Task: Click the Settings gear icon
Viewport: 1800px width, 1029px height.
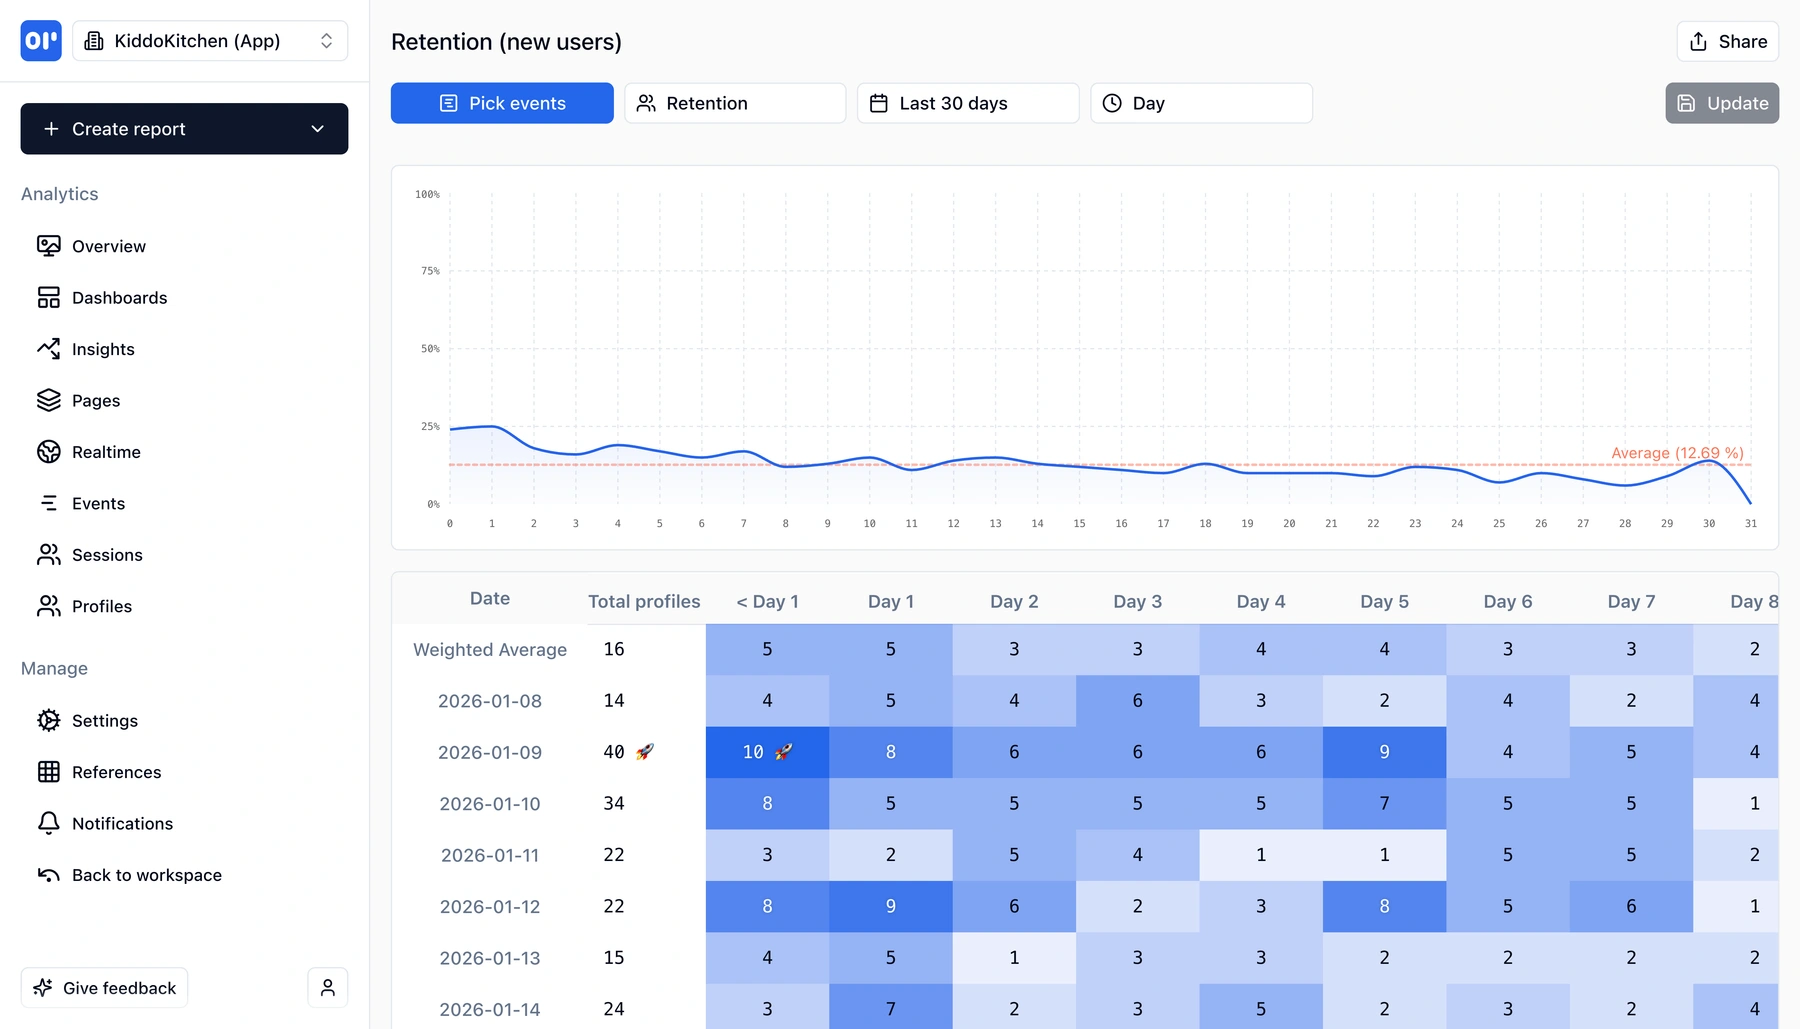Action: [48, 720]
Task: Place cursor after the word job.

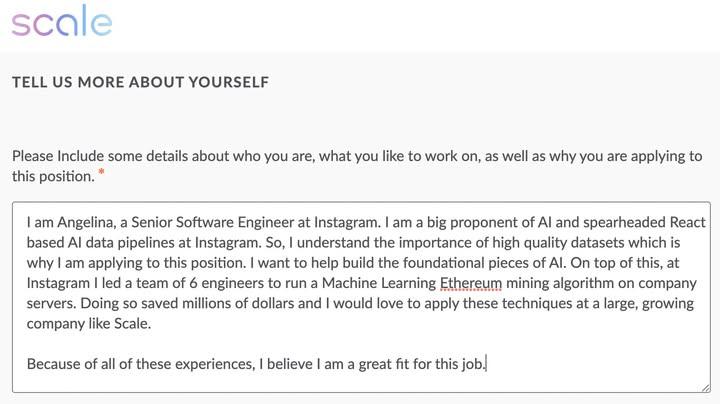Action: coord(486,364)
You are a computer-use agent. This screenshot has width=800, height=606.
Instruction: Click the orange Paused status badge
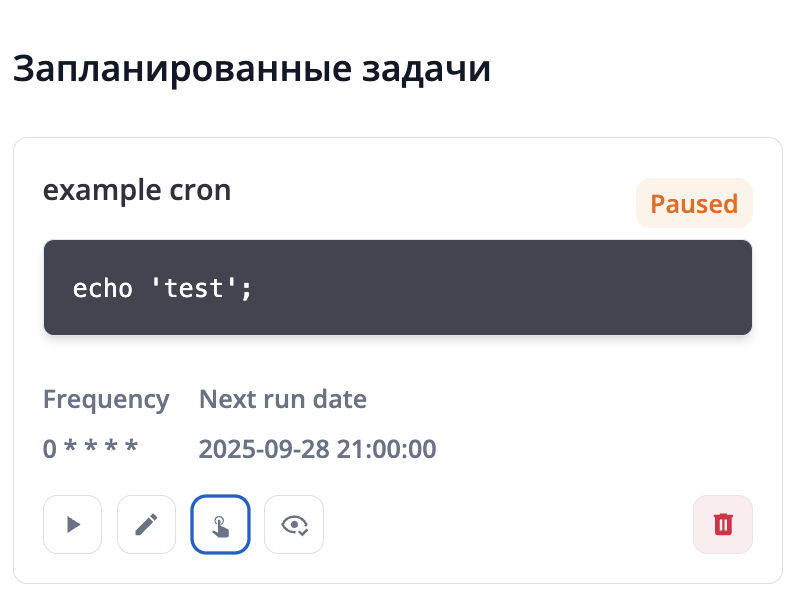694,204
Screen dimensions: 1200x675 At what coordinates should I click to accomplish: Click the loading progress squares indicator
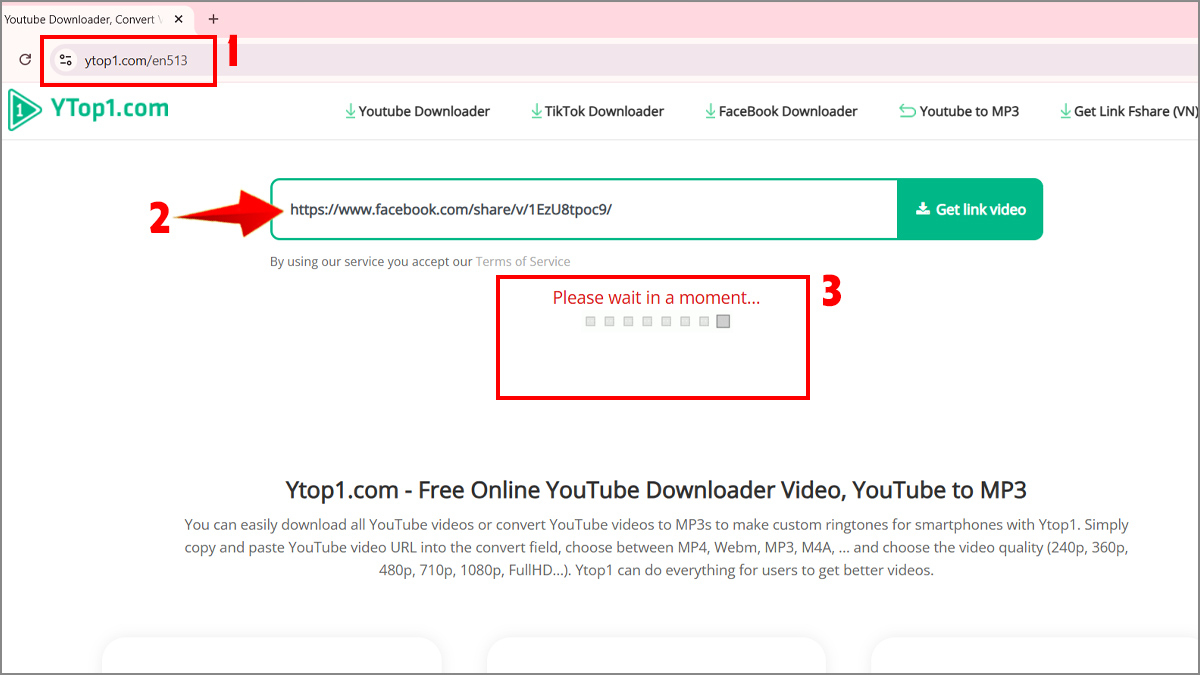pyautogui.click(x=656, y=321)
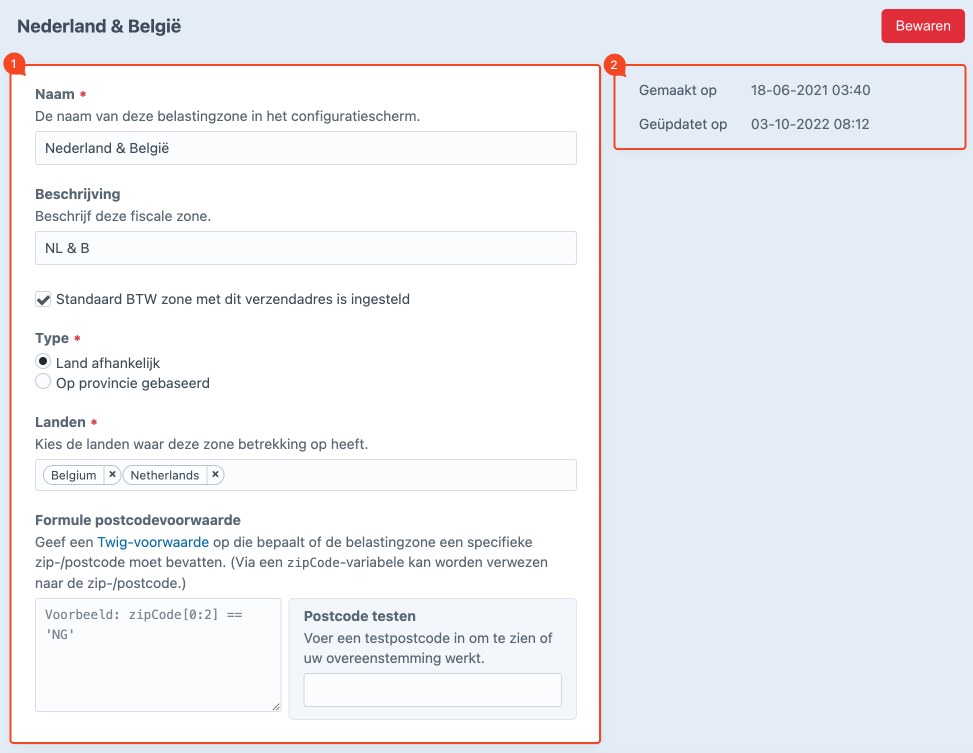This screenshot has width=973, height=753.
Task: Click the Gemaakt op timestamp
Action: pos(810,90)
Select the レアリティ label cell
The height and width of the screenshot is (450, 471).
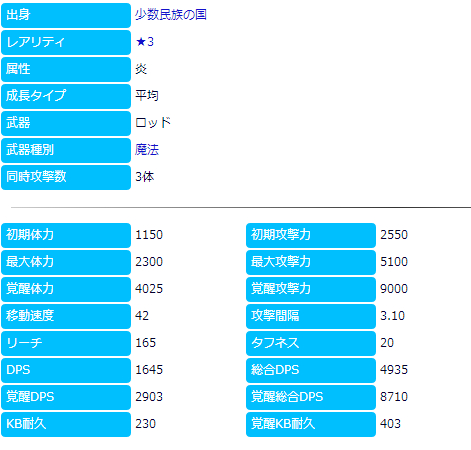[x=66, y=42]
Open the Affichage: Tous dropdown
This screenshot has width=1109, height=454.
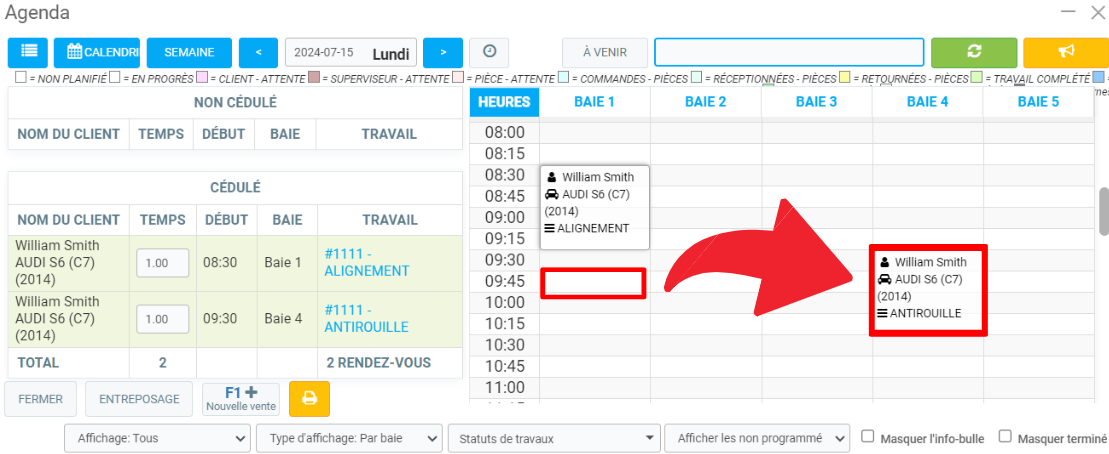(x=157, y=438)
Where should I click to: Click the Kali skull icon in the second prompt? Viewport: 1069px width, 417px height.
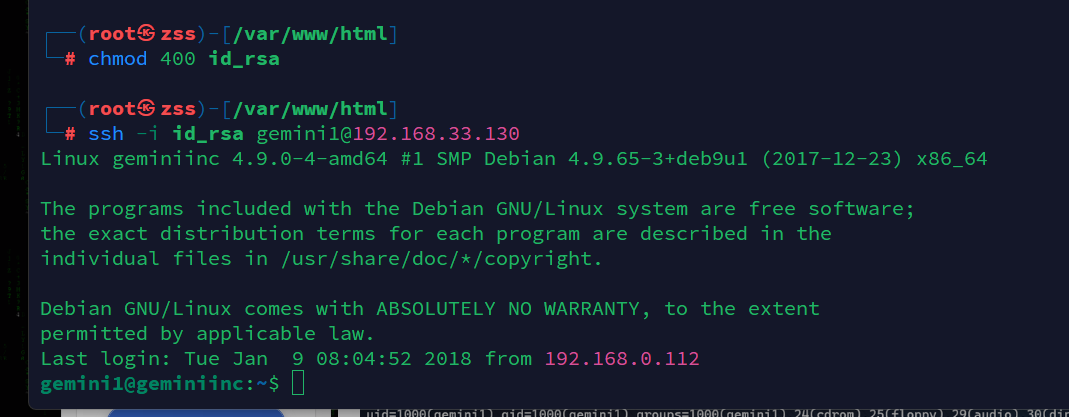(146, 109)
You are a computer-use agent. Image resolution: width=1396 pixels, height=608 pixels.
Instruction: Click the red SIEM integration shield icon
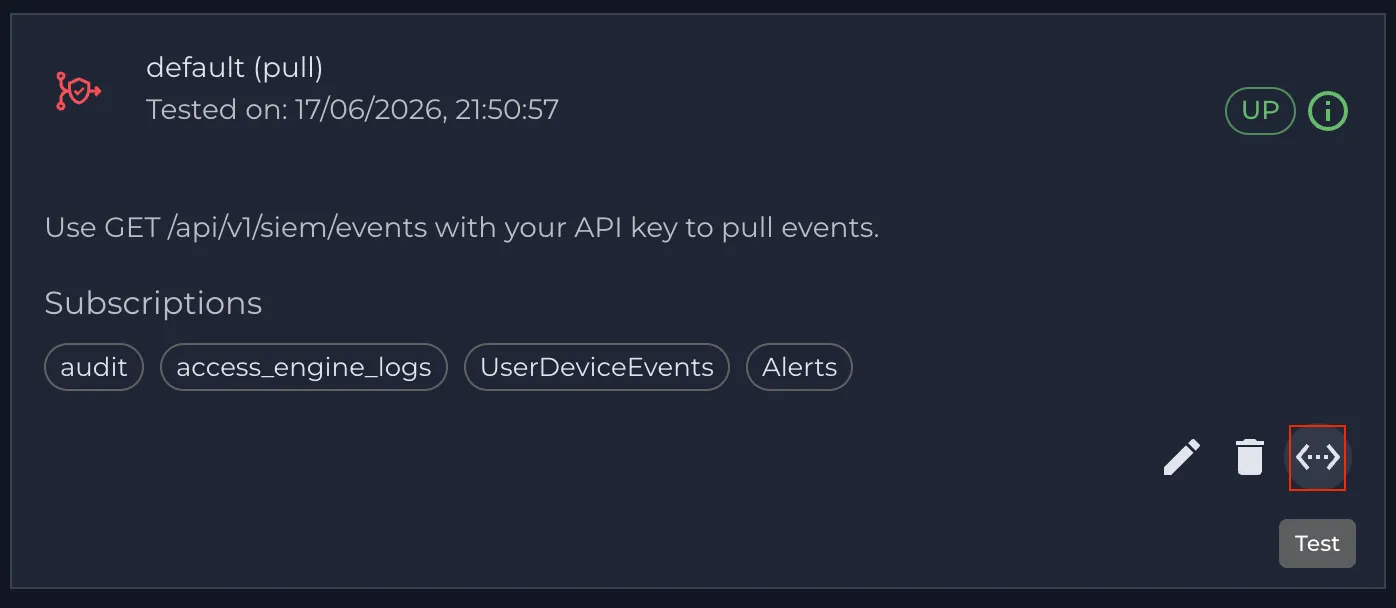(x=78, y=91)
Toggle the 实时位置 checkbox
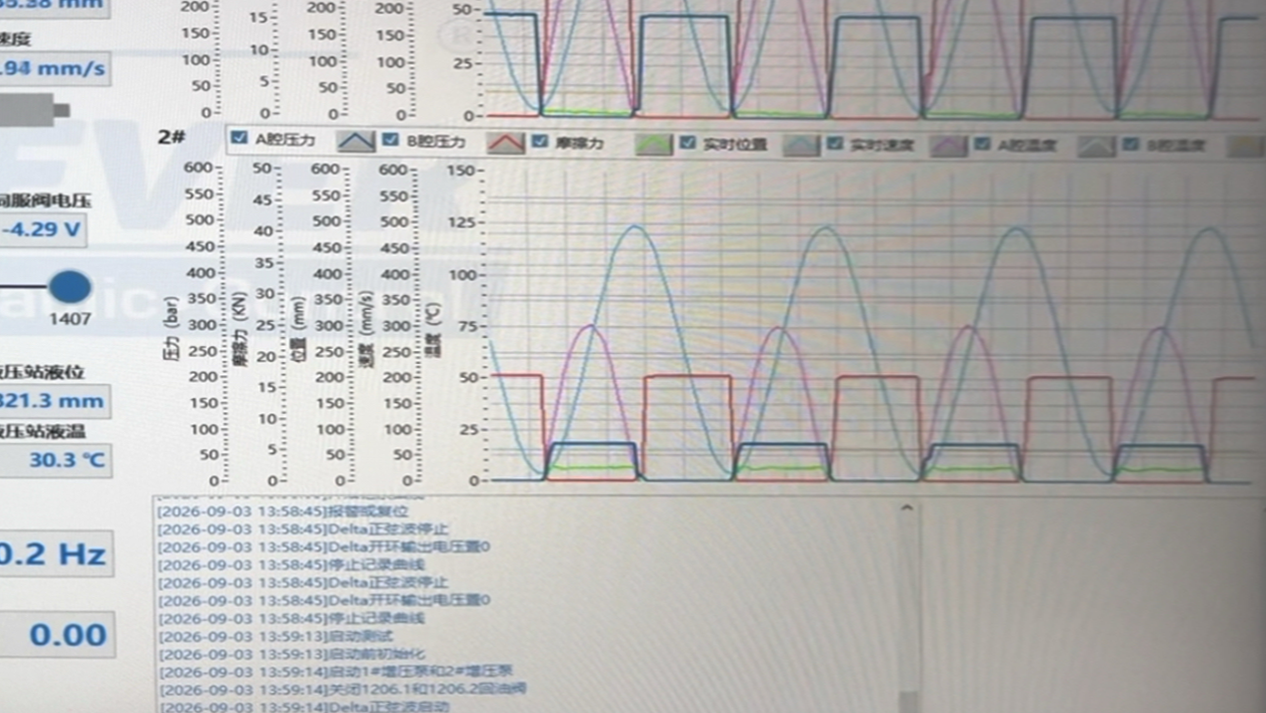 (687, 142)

* [WORK INSTRUCTION]:
How many lines of the material above contain the string "computer"? Answer with the number only.

* [RESULT OF THIS EXERCISE]:
2